── Data to examine

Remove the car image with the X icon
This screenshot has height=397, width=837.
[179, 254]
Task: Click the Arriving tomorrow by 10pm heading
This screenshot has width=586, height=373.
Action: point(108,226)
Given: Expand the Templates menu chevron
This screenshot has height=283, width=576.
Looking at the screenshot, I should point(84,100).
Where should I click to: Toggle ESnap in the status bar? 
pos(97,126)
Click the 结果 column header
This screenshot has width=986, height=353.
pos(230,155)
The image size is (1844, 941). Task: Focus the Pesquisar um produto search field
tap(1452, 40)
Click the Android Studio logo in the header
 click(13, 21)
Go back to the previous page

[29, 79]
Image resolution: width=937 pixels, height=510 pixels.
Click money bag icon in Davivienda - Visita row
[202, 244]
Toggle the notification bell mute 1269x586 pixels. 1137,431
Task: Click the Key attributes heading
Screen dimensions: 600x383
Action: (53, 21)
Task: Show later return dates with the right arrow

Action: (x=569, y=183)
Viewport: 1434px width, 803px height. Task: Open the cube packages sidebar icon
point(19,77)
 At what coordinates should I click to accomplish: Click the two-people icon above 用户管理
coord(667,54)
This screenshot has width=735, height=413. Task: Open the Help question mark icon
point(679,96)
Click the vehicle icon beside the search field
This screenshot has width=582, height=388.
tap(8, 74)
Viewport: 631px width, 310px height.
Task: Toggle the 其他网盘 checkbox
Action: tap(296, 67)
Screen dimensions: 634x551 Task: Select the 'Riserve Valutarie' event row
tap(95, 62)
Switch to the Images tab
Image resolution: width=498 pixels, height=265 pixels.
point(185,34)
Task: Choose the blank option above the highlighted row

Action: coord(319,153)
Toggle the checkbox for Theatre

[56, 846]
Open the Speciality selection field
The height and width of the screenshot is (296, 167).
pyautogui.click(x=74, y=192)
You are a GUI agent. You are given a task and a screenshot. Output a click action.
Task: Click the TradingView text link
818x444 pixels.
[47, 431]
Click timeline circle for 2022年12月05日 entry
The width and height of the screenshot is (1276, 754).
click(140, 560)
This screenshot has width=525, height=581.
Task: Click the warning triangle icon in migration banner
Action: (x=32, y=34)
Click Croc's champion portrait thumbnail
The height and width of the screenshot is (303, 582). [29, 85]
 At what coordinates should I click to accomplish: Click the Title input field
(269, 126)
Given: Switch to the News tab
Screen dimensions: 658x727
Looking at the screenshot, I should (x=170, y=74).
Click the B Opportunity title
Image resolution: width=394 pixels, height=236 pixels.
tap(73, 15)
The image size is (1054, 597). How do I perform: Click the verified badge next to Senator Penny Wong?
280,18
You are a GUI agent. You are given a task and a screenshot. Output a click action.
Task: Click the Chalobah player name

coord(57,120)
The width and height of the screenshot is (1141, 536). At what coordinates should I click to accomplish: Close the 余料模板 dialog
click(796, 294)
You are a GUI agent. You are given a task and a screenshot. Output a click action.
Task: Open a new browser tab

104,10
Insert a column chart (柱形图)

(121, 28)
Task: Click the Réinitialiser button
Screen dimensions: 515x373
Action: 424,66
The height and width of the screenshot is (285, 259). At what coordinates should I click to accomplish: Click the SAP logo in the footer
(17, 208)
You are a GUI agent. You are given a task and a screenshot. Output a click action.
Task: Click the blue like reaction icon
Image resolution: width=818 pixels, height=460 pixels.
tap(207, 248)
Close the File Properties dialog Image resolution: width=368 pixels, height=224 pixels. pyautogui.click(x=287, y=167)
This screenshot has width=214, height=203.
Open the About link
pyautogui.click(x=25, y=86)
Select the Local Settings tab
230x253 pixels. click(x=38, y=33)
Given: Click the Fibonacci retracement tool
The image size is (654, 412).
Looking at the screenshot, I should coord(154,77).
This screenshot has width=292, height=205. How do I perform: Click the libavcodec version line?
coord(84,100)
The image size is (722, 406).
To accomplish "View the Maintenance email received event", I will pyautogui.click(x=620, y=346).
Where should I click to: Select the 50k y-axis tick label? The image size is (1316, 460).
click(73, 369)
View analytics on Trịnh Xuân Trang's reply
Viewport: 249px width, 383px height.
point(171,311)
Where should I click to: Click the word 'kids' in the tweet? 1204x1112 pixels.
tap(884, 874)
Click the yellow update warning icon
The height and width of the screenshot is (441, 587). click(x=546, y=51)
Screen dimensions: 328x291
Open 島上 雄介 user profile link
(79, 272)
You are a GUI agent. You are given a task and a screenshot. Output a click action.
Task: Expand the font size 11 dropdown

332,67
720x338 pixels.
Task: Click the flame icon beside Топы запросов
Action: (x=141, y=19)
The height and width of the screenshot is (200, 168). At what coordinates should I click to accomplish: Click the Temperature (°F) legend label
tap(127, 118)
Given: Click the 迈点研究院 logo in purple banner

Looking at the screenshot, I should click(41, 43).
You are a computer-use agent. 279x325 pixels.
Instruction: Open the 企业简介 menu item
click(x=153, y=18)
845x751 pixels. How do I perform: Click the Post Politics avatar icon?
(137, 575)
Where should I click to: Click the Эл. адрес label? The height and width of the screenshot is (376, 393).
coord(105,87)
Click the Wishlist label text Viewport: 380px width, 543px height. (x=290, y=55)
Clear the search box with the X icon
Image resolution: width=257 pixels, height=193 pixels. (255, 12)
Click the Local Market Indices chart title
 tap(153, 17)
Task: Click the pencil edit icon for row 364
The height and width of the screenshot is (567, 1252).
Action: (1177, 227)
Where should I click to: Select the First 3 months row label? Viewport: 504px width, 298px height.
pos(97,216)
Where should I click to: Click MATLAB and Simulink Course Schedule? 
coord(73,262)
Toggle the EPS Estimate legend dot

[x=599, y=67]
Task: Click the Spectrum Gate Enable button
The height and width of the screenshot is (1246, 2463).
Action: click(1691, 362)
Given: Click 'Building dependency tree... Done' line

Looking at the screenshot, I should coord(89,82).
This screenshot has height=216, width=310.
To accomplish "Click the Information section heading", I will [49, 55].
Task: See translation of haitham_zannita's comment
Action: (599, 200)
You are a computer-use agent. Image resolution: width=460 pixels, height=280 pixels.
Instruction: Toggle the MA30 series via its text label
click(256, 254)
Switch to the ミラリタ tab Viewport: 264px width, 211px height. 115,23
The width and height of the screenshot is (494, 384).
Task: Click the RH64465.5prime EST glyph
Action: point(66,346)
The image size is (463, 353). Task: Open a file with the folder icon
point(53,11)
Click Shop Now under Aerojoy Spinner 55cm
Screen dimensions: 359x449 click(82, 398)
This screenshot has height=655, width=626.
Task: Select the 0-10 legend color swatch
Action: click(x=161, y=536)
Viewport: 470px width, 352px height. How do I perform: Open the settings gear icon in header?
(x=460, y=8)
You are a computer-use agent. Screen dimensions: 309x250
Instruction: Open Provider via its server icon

────

* Problem to solve
Once a line of the records is found to contain "computer", copy it out.

* Response to the task
You are a computer-use agent. 279x325 pixels.
You are a computer-use agent. Image resolution: width=460 pixels, height=280 pixels.
You are a computer-use agent. Screen dimensions: 309x250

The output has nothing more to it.